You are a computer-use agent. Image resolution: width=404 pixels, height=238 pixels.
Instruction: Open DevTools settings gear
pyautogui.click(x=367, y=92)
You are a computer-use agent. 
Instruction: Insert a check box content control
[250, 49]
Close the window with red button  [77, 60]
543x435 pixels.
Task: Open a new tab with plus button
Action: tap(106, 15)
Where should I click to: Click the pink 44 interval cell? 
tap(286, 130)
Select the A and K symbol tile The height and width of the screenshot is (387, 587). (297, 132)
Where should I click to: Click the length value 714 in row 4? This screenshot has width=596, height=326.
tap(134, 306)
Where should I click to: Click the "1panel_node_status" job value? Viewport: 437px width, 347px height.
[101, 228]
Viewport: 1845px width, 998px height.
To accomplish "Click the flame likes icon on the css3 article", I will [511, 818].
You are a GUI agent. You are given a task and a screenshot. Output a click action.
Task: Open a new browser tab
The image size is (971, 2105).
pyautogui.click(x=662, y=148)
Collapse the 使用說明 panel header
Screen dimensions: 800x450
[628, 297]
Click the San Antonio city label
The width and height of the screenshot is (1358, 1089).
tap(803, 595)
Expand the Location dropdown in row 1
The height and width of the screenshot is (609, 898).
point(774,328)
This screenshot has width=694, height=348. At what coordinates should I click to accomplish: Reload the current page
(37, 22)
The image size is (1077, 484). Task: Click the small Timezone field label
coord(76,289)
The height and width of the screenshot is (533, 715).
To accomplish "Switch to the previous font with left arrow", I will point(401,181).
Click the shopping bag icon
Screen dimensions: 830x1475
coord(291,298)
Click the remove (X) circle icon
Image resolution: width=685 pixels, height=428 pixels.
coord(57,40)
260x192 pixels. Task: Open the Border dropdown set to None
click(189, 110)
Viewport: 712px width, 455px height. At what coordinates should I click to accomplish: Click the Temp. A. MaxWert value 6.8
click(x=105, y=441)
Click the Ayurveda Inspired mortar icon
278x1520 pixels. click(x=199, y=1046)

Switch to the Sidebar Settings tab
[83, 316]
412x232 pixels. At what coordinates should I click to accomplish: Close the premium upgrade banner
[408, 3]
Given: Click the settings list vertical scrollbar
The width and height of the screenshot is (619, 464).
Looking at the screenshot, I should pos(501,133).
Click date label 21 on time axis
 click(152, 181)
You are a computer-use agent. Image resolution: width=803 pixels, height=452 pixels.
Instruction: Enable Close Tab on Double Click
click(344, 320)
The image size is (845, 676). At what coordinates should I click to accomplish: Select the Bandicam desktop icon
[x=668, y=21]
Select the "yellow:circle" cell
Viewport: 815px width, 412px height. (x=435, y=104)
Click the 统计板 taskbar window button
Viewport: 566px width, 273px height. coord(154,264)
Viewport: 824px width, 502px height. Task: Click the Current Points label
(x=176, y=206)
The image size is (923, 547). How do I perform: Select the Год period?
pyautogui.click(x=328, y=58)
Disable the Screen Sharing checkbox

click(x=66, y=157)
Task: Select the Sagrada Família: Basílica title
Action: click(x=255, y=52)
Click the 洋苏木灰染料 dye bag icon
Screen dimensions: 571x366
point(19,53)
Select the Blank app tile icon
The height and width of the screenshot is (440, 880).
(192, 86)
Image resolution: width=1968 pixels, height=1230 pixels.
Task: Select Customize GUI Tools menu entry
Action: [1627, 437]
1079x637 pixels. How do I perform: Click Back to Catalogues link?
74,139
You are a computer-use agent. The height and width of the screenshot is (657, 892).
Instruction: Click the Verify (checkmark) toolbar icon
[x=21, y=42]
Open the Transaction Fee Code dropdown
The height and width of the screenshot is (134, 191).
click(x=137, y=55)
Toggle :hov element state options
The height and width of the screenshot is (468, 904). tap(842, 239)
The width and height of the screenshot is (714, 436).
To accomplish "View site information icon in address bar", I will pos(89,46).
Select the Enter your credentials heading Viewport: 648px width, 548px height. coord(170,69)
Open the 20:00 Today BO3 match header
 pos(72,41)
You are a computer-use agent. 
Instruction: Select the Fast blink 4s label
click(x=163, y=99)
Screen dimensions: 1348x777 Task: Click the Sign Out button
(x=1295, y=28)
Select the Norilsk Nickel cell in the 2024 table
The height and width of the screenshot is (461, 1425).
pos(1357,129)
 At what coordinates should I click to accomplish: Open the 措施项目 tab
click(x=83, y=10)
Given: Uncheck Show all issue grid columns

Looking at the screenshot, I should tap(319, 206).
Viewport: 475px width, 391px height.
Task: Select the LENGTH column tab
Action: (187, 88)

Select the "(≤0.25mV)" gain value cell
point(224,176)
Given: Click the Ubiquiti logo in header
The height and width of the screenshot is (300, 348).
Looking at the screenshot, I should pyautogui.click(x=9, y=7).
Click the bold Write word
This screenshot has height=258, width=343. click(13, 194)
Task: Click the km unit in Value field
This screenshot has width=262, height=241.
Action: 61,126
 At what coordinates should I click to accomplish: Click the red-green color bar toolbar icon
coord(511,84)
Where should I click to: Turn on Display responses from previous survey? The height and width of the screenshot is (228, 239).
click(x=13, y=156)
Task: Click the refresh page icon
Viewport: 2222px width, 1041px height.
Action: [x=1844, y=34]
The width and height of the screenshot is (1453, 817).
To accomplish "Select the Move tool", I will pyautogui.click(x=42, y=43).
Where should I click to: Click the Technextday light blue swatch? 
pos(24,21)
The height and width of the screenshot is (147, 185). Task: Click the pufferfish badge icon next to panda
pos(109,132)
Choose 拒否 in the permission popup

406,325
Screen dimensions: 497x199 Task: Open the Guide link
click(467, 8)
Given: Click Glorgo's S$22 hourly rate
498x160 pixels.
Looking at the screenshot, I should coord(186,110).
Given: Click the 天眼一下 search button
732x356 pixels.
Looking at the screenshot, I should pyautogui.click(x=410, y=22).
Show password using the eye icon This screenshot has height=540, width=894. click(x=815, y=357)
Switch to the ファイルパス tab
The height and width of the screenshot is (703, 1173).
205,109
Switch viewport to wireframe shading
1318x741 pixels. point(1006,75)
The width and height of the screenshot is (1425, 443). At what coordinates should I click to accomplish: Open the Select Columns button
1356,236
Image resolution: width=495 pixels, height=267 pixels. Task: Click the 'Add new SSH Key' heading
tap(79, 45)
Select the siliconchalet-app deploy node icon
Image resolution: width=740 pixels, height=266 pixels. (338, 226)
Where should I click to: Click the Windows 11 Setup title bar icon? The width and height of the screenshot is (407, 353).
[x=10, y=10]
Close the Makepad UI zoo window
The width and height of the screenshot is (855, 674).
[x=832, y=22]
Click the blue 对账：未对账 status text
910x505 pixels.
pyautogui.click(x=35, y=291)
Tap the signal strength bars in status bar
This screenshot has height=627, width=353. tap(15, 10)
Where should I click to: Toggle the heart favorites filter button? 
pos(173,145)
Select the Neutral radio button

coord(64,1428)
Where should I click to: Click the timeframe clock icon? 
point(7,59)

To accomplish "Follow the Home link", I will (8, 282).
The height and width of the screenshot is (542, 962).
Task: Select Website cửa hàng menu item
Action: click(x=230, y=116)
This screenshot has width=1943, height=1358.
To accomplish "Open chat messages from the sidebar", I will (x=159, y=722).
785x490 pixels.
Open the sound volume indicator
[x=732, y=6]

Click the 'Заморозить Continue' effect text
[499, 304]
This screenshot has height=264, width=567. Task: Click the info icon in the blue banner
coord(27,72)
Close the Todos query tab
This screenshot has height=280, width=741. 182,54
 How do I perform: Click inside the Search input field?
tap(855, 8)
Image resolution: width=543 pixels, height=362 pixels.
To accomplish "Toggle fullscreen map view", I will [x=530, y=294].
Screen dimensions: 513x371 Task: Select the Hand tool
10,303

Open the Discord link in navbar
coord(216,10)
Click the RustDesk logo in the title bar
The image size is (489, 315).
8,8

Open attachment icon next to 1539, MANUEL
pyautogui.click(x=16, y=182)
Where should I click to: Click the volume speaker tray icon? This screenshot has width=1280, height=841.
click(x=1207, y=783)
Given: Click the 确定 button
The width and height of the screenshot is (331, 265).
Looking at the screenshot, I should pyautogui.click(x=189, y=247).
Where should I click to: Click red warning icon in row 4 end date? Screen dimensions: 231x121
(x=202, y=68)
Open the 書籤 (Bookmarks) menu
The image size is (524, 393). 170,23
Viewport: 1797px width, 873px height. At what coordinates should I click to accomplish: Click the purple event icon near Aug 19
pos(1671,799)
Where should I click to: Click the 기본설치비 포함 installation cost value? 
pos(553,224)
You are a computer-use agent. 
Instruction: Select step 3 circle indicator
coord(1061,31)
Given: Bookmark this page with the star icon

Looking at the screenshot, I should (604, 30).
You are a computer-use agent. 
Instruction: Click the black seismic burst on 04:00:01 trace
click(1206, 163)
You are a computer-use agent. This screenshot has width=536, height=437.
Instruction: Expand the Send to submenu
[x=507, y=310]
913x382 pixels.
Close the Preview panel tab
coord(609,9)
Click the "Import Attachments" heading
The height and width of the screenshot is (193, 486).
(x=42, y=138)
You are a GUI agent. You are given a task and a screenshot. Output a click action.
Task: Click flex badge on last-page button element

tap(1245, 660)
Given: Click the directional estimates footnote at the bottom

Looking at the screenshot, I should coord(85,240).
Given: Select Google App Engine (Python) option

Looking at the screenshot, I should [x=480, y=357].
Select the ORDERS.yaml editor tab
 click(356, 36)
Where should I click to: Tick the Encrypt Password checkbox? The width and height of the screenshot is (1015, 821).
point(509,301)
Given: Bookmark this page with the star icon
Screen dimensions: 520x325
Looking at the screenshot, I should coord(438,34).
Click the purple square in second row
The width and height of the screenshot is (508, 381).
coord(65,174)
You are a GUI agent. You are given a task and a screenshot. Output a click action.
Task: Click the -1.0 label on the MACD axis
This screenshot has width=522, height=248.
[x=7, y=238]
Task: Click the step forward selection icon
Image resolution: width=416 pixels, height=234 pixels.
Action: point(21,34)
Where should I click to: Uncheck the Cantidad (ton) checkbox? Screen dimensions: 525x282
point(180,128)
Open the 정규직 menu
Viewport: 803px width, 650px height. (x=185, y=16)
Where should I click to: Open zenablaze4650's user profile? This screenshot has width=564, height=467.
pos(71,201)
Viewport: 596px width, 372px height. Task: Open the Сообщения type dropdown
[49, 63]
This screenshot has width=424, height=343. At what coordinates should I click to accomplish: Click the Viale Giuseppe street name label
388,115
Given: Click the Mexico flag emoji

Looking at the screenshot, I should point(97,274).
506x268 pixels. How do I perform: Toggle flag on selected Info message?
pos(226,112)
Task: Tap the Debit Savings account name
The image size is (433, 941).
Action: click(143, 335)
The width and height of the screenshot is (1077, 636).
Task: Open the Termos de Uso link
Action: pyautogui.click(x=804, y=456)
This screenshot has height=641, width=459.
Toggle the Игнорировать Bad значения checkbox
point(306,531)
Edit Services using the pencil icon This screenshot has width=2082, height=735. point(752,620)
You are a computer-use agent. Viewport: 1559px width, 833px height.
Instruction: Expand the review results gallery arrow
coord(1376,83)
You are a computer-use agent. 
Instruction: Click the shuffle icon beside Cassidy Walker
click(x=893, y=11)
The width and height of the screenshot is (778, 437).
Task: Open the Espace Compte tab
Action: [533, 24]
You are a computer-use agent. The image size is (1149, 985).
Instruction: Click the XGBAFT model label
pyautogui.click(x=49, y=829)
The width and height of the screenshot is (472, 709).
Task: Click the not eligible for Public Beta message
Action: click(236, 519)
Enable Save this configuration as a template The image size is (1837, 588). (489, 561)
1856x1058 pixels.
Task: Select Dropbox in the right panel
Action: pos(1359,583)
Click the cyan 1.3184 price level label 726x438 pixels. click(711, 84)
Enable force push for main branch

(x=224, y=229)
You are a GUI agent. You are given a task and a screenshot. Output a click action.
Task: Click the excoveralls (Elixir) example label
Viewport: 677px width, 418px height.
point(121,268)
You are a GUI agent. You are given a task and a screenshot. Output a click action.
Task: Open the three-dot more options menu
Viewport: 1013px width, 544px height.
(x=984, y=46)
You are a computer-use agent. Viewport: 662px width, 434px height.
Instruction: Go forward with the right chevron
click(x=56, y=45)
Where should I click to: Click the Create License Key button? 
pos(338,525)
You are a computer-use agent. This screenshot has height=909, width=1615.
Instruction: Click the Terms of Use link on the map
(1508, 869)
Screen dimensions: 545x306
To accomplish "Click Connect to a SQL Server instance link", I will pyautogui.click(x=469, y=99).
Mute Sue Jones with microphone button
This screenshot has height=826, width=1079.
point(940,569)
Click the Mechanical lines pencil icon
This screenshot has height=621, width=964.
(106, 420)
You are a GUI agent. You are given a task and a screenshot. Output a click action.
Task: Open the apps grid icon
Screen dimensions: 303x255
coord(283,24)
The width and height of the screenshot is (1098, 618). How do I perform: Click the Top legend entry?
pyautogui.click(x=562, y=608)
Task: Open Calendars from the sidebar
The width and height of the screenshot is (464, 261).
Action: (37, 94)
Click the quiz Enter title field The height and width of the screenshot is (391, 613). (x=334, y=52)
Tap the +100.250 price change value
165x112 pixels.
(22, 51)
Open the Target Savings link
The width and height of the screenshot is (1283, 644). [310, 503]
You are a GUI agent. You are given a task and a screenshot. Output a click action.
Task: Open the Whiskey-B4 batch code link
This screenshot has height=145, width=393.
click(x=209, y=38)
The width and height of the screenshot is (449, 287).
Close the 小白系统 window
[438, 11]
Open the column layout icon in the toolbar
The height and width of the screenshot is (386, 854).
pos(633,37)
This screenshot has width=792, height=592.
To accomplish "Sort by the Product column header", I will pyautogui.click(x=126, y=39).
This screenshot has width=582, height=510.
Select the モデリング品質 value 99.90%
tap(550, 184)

- - -

*Work instructions:* List every line above that contains the word "price".

*Final result:*
Click the cyan 1.3184 price level label 726x438 pixels. click(711, 84)
Tap the +100.250 price change value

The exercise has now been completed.